Data Analytics is today emerging as a popular trend today and is being adopted by a number of companies, to streamline businesses. There is also a notion that the future of businesses depends more on ‘big data’ and companies that adopt big data as a platform are seen challenging their competitors with a better performance.
There are more questions on the term ‘big data’ than answers mainly because it has become the buzz word of the year. There is a serious upsurge in volumes of data in enterprises today, and it is time to examine that rather than generalizing it as big data. The word ‘big data’ is reaching a stage where it the term is becoming completely meaningless.
The big errors
Big data poses a number of ways to find fake statistical relationships, and this is primarily due to large data sets that surfaces in the industry.
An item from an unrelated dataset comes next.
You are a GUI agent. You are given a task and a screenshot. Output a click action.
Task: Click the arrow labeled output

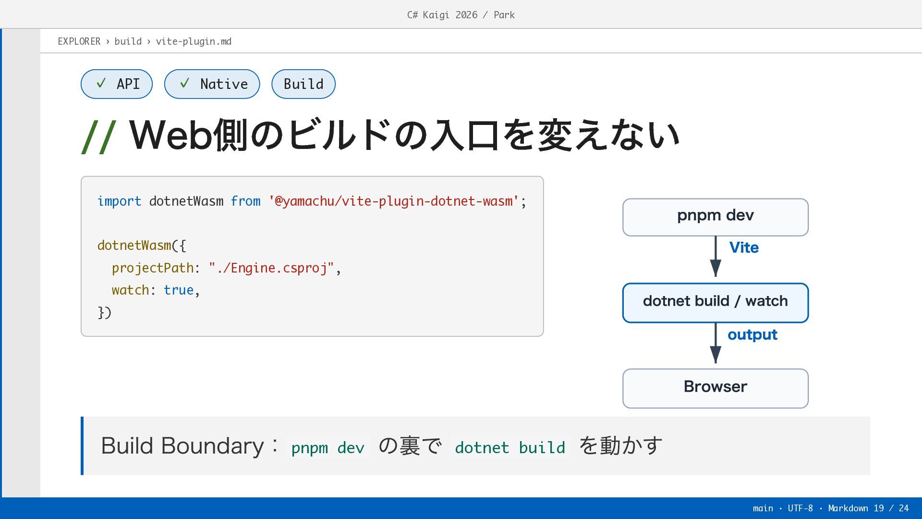(716, 343)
It is also to be noted that complete reliance on ‘big data’ for enterprise processes is creating overconfidence among enterprises. The concurrent developments in the field of data analytics include predictive analytics, smart data, data science and new SQL.
- Predictive analytics – the field of predictive analysis is currently behind everything and it includes statistical techniques, and other fields.
- Smart data – ‘Smart Data’ is a term that is all set to replace ‘big data’ in a short time, and this is a sure indication that the word itself will become overused in less time. It is more about monetizing data through predictive analytics.
- New SQL – it is used to describe highly-scalable and distributed SQL systems.
- Data Science – the field of data science employs advanced statistical techniques, language processing, and machine learning and computer science to enable extracting more data.
Beware of the big errors
The advent of ‘big data’ has brought ‘cherry-picking’ to an industrial level. Big data by all means more information, but it may also mean more false information. Researchers may have a convenient option of picking the data that confirms their beliefs and leave the rest.
Distinction between libraries and real life is another problem with big data. The excess data available compared to real life signals may force someone looking at history from the vantage point to find more bogus relationships that is really in the making. There are also higher chances of experiments being marred and biased. Researchers may hide their failed attempts and go on compiling a thesis with false results. Hence it is necessary to organize big data to avoid big errors.